Want to Build Emotional Intelligence? Start By Answering One Simple Question

The term “emotional intelligence” has been around for decades, and the concept—that we have the ability to understand and manage emotions—has been around for centuries. Still, every week I get tons of emails from readers telling me that the term is new to them…and they want to learn more, because they can clearly see the need to better manage their own emotions.
So…if you’d like to start building your emotional intelligence, where should you start?
Try asking yourself a single question:

When and how do my emotions work against me?

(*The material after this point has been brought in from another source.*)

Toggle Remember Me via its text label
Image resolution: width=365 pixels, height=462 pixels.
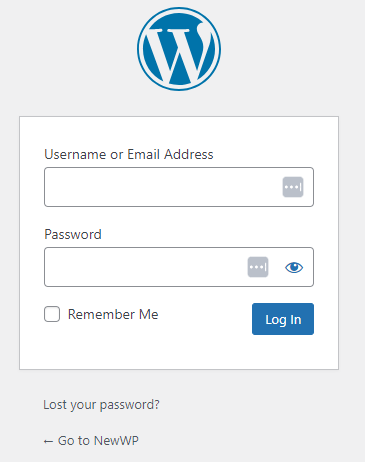(113, 314)
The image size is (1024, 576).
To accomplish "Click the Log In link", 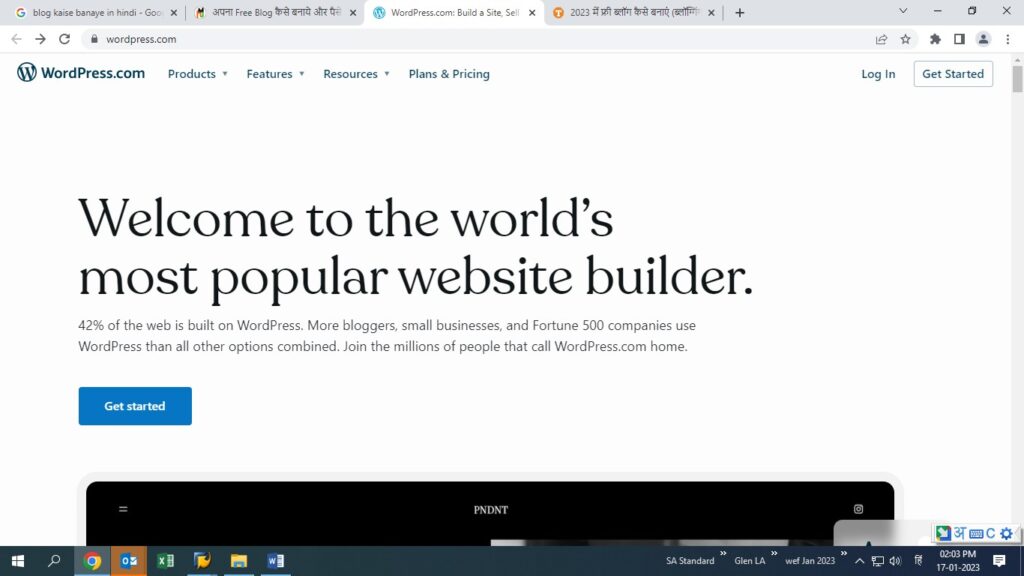I will tap(878, 74).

For example, did your temper cause you to say or do something you regret? Or maybe you were in an extremely joyful mood, and you agreed to do too much?
Also think about how you’re affected by unpleasant emotions like fear or anxiety. These emotions aren’t all negative—they can help keep you out of danger. However, they can also prevent you from making a decision, taking action, or trying out new experiences.
Your emotions can also work against you when it comes to your relationships with others.
For example, maybe you lack empathy. Don’t take that the wrong way: Most of us lack empathy at times, and the empathy muscle is one that takes hard work to strengthen. Our ability to show empathy is also hindered by something we call the perspective gap, which we’ll talk more about in the future, and which we address in depth in EQ Applied, the book.
But for now, it’s important to know that an inability to understand the feelings and motivations of others can cause you to become calloused to their problems. This can be extremely damaging to your relationships at home or at work.
On the other hand, you may be suffering because you show too much empathy. In other words, you relate too closely to the feelings of others, leaving you emotionally exhausted. In essence, you’ve overworked your empathy muscle.
If you struggle to answer the question, When and how do my emotions work against me, try asking for help. Find someone you trust, who knows you well, and ask them to share instances where they’ve seen your emotions get the best of you.
Brace yourself, though: You may be surprised with the answer you get.
But don’t worry. Remember that emotional intelligence is a spectrum. Meaning that, like everyone, you have emotional strengths and weaknesses. Learning to ask yourself and others this key question puts you on a path to developing self-awareness, which is the first step in building emotional intelligence.
Once you’ve reached a certain level of self-awareness, you can start working on a plan to leverage your strengths and mitigate those weaknesses—that’s what I call making emotions work for you, instead of against you.
And the fact that you’re reading or listening to this right now?
It’s a sign that you’re already ahead of a lot of people.